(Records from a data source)
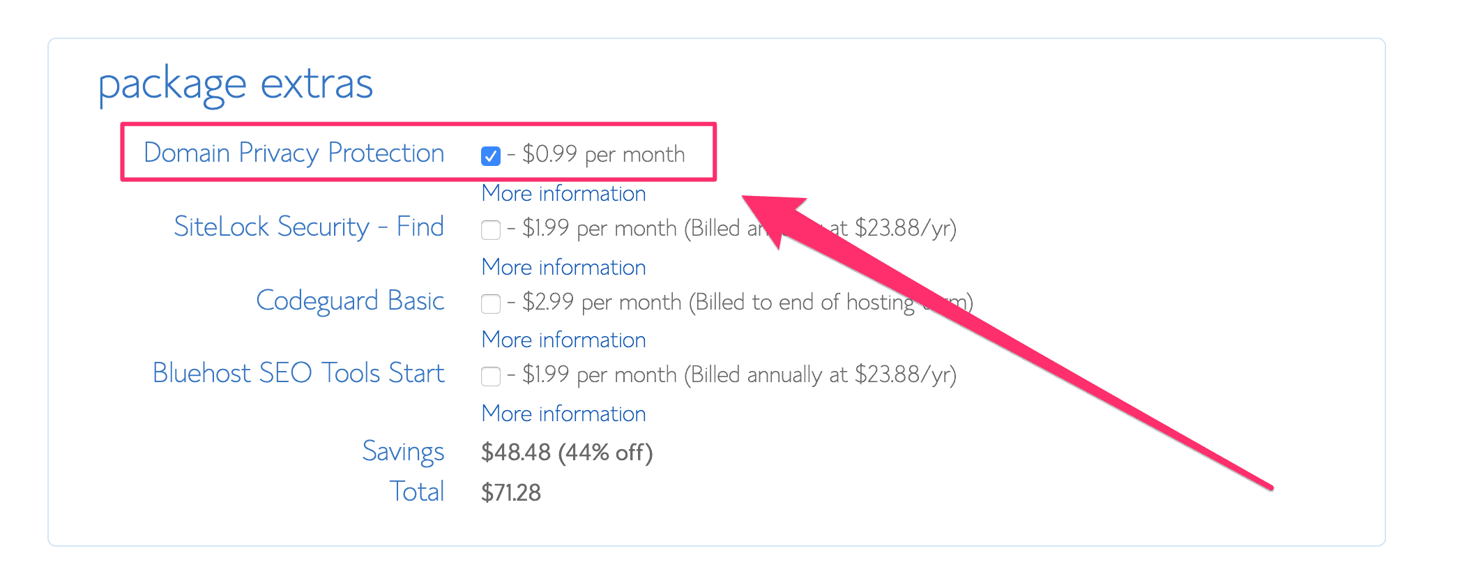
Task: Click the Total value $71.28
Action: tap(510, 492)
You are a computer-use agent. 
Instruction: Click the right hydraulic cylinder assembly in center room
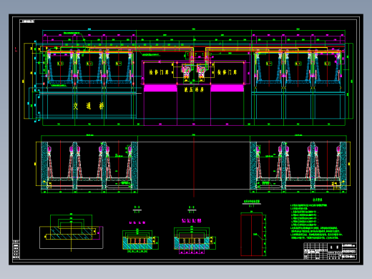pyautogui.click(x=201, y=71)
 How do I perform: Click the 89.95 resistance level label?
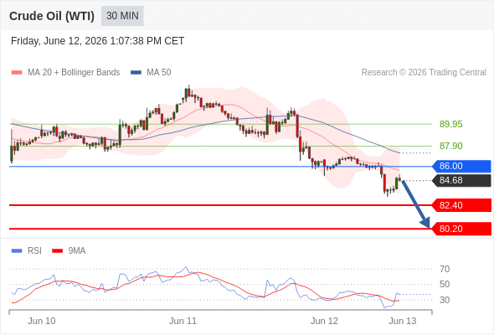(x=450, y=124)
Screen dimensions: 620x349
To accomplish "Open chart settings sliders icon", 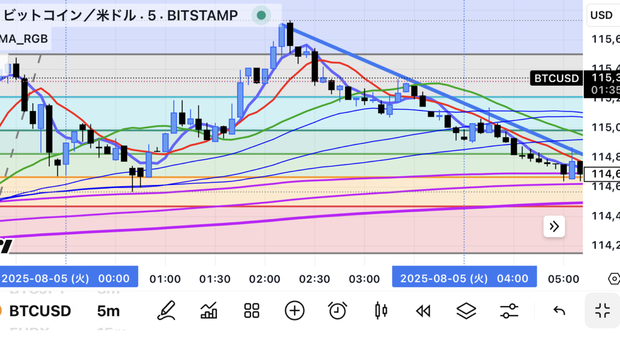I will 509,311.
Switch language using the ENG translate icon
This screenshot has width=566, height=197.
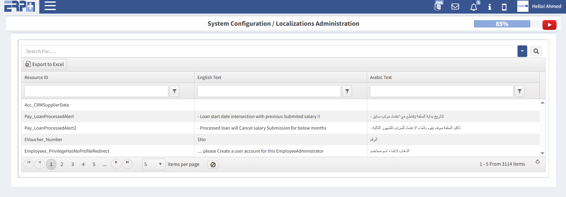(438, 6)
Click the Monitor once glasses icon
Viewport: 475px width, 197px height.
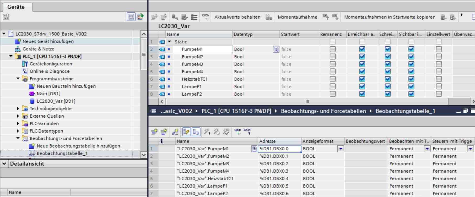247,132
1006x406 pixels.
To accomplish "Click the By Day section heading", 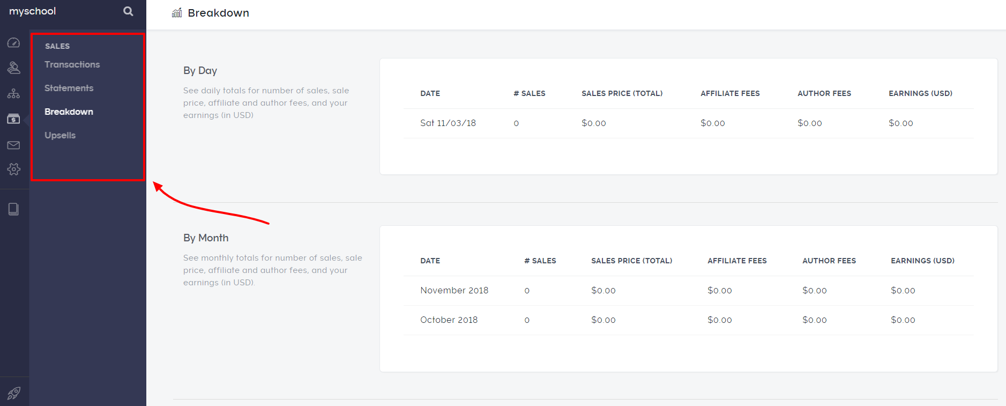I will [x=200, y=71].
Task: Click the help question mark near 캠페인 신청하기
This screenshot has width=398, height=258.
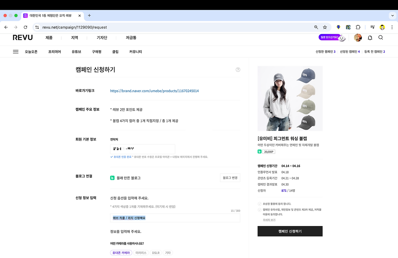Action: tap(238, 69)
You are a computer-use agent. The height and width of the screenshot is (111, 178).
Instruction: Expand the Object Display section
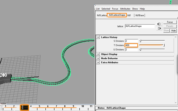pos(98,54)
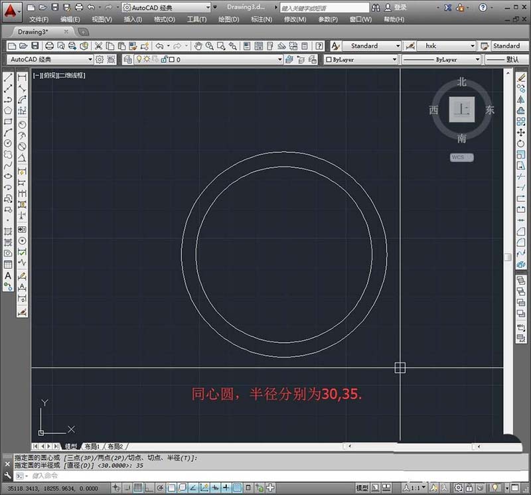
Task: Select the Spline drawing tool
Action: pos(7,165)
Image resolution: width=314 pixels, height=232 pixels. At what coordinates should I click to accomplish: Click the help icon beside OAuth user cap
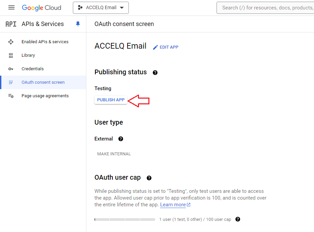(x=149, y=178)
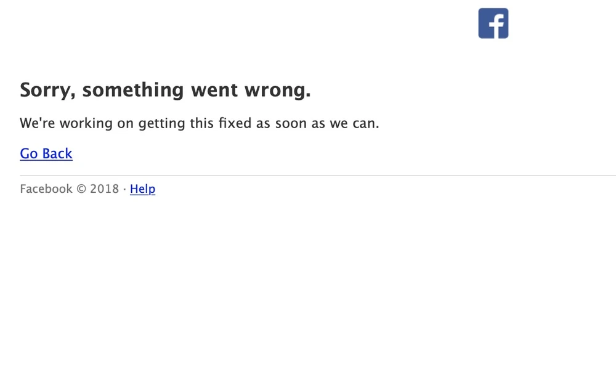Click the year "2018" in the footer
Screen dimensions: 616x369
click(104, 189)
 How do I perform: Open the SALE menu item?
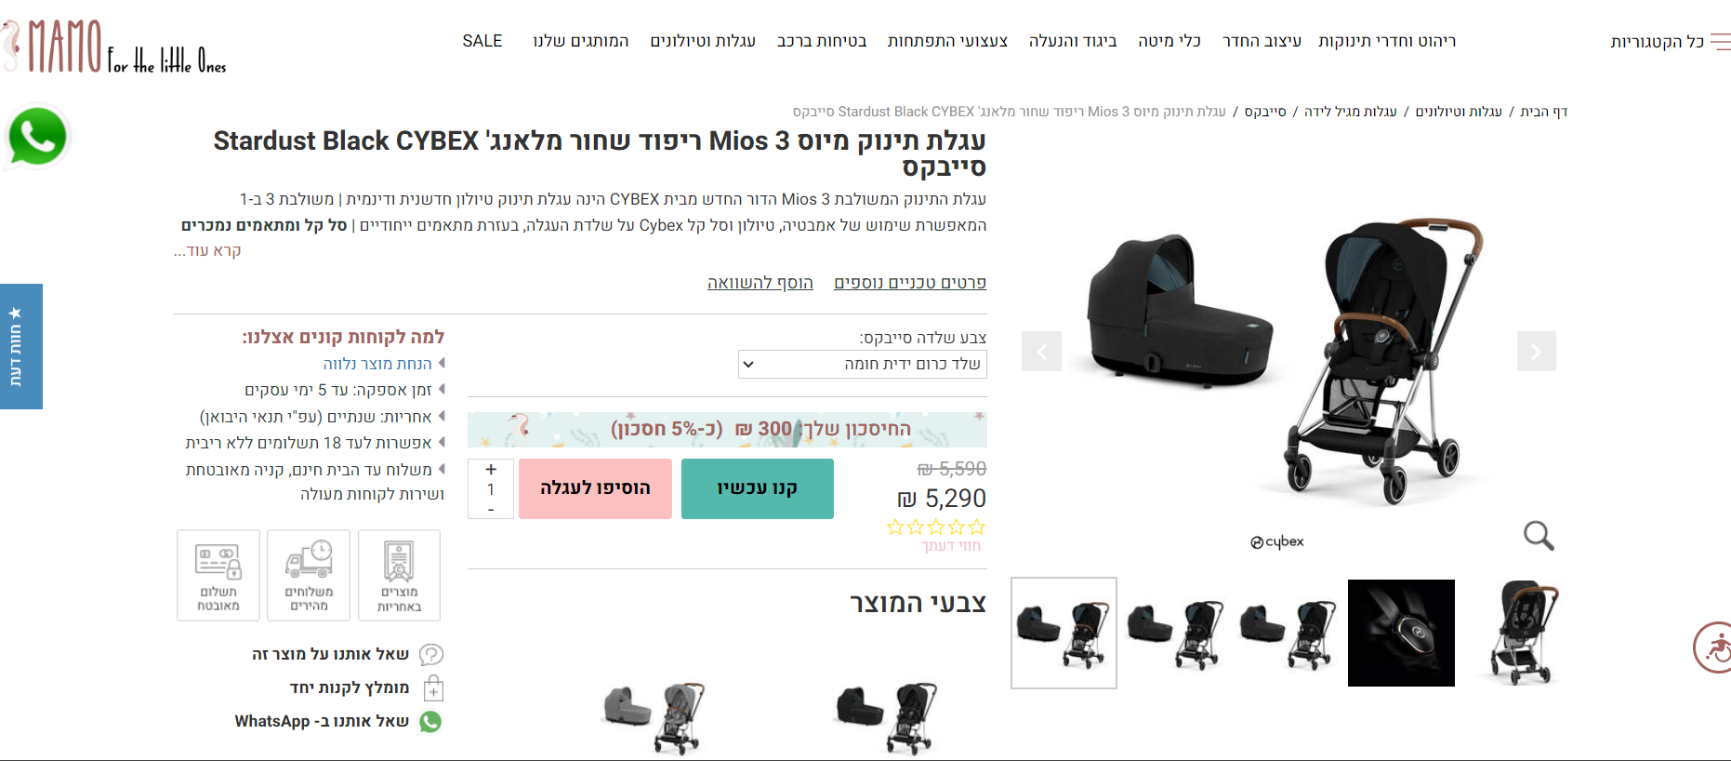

*Instructions for the task:*
Check each line above for "agent" and state how many match, answering with only the number.

*Response box:*
2